Friday, February 03, 2012
- I don’t remember what the final catalyst was for this, but I decided to start a study journal for scripture reading (and other gospel study) which I try to write at least one thought in every day, even if it seems silly or unrelated. So various of my posts might come from that too in the future. I won’t bother differentiating them from the posts only in here.
- Reading in the Eternal Marriage manual (henceforth EM) I read “The Man of Power is one who presides— By long-suffering. He waits when necessary and listens to the humblest or youngest person. He is tolerant of the ideas of others and avoids quick judgments and anger.
By gentleness. He uses a smile more often than a frown. He is not gruff or loud or frightening; he does not discipline in anger.”
This bold part stuck out to me in connection to a friends recent blog about getting angry that a girl decided to date another guy. He spent a lot of it justifying that him getting angry and lashing out at her wasn’t childish, it totally made sense and thus it was an ok thing to do. I disagree. It makes sense why he did it yes but it doesn’t make it an excusable behavior. Feeling hurt is not childish. But allowing mood fits to control our actions in the heat of the moment is childish. At least, I’m disappointed in myself when I act in such a way anyway.
- Continuing the quote…
“By love unfeigned. He does not pretend. He is sincere, giving honest love without reservation even when others are unlovable. “ EM -15
Yikes, so like, Baards, Ephraims, other people that the majority of people find awkward to be around? I could be better at this.
- “If charity is not always quick to our understanding, it may occasionally be quick to our misunderstanding. It is not charity or kindness to endure any type of abuse or unrighteousness that may be inflicted on us by others.” EM -16
GREAT quote on why we don’t need to endure terrible relationships. I’ll stash this away for female friends who are dating jerks…
Sunday, February 05, 2012
- Moroni 1:1 I Hate when I think I’m finished writing something but it turns out I have a bunch more to write haha.
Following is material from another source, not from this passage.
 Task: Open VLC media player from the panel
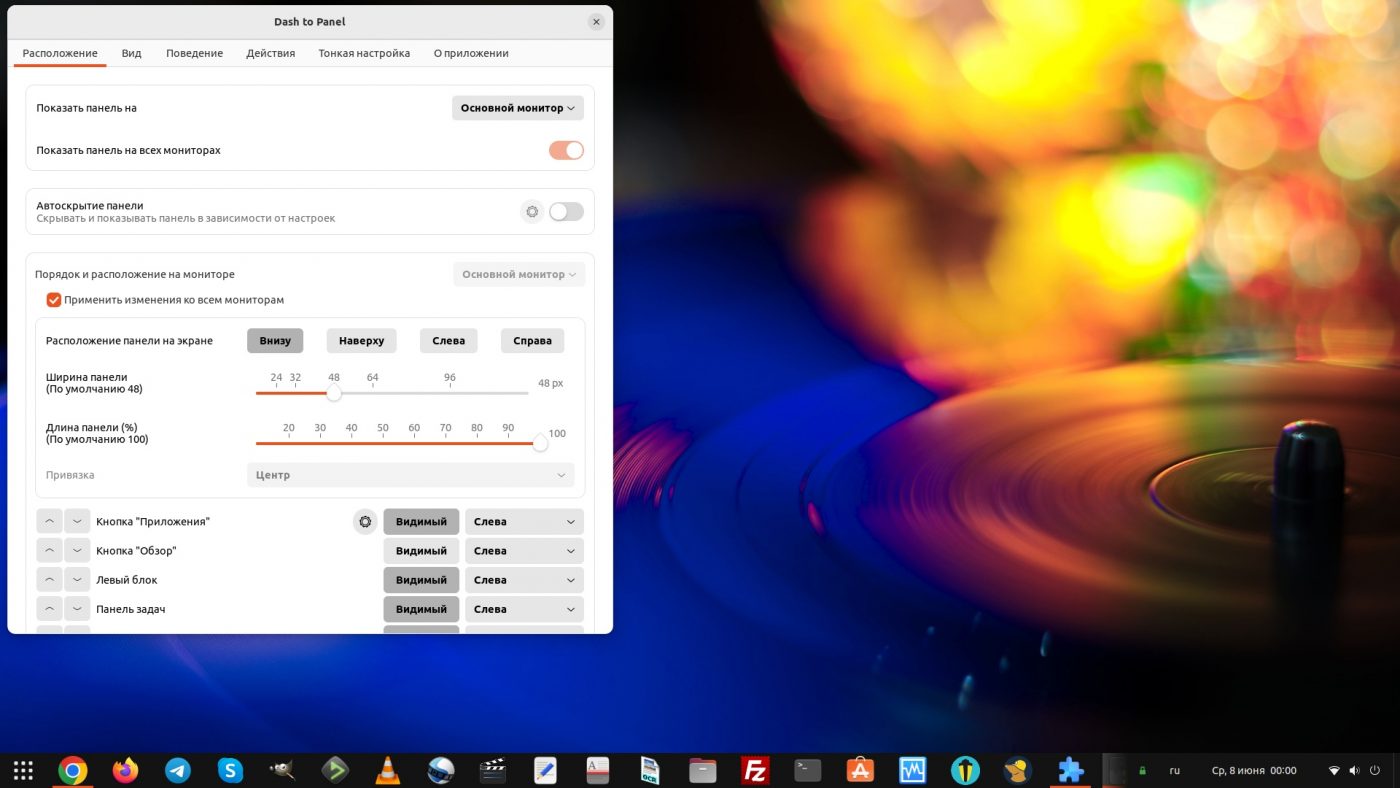coord(387,770)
Sorry Moroni!
Thursday, February 09, 2012
- Moroni 8:10, it’s funny how many things children do right that we tend to lose as adults.
Saturday, February 11, 2012
- Moroni 10:4 I still need to really do this, all my attempts thus far have been short and pathetic :/
Sunday, February 12, 2012
- So… In getting back into singing post accident I got in the habit of closing my eyes to really focus on getting the sound right again methinks. At this point I really don’t need to close my eyes, I just do so out of habit. I should get over my awkwardness here.
- Doctrine and Covenants 1:17–19 (weak things of the world become strong) All attributes have pros and cons. I’ll bet turning our weaknesses to strengths is just a matter of switching the traits from their negative version to their positive version. ie:arrogance vs confidence.
Monday, February 13, 2012
- Moroni 10v23 “If ye have faith ye can do all things which are expedient unto me.” To me, faith isn’t the hard part, I know He can do all things. To me the hard part is knowing what is or isn’t “expedient unto [Him]”. Is that different?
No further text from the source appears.